_INSTRUCTION:_ From the description of The Magpie Lord, explain in one to three sentences why Stephen Day deals with Crane's trouble even though he has good reason to hate Crane's family.

_SUPPLIED TEXT:_
^^^^^^^^^^^^^^^^

The Magpie Lord by K.J. Charles

The Magpie Lord by K.J. Charles
The Magpie Lord Book Cover The Magpie Lord
Charm of Magpies #1
K.J. Charles
Fantasy, Fantasy Romance
K.J. Charles (first published by Samhain Publishing)
March 28th 2017 (first published September 3rd 2013)

Exiled to China for twenty years, Lucien Vaudrey never planned to return to England. But with the mysterious deaths of his father and brother, it seems the new Lord Crane has inherited an earldom. He’s also inherited his family’s enemies. He needs magical assistance, fast. He doesn't expect it to turn up angry.

Magician Stephen Day has good reason to hate Crane’s family. Unfortunately, it’s his job to deal with supernatural threats. Besides, the earl is unlike any aristocrat he’s ever met, with the tattoos, the attitude... and the way Crane seems determined to get him into bed. That’s definitely unusual.

^^^^^^^^^^^^^^^^

_STORED RECORDS:_
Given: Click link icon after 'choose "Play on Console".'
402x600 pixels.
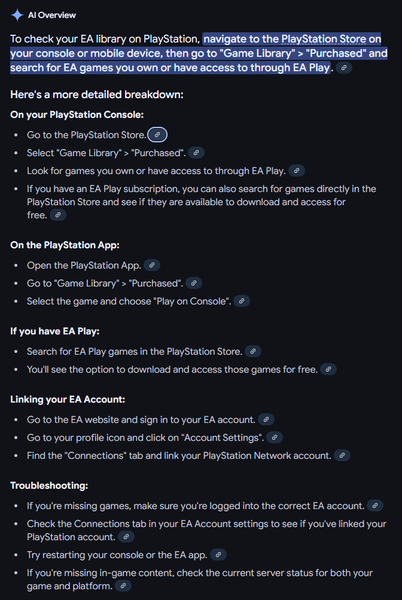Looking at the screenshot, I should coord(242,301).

^^^^^^^^^^^^^^^^

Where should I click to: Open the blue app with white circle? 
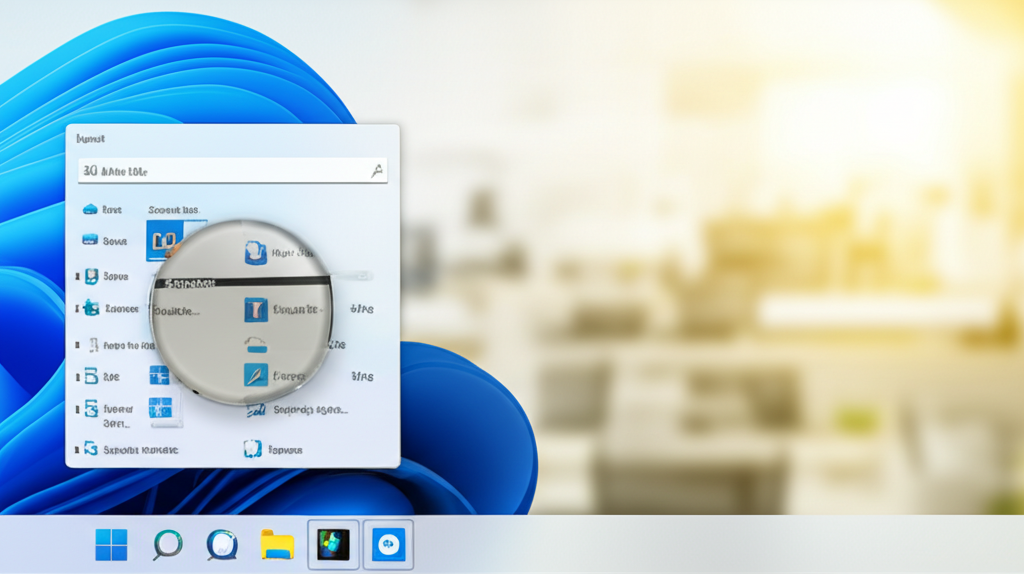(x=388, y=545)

^^^^^^^^^^^^^^^^

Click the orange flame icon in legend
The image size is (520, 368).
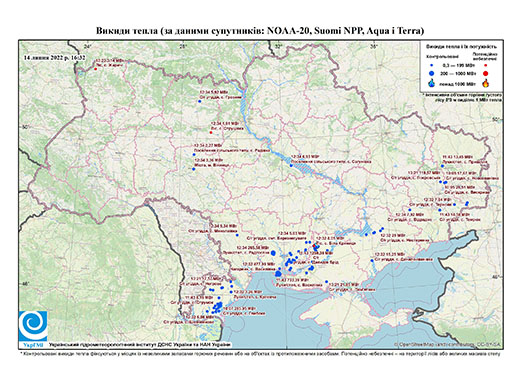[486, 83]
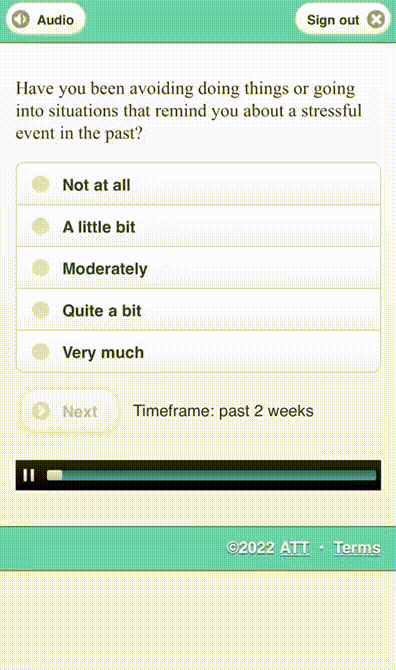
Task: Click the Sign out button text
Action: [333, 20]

^^^^^^^^^^^^^^^^

_SOLVED EXERCISE:_ Stephen Day is a magician, and dealing with supernatural threats is his job. The description adds that the earl is unlike any aristocrat he has ever met.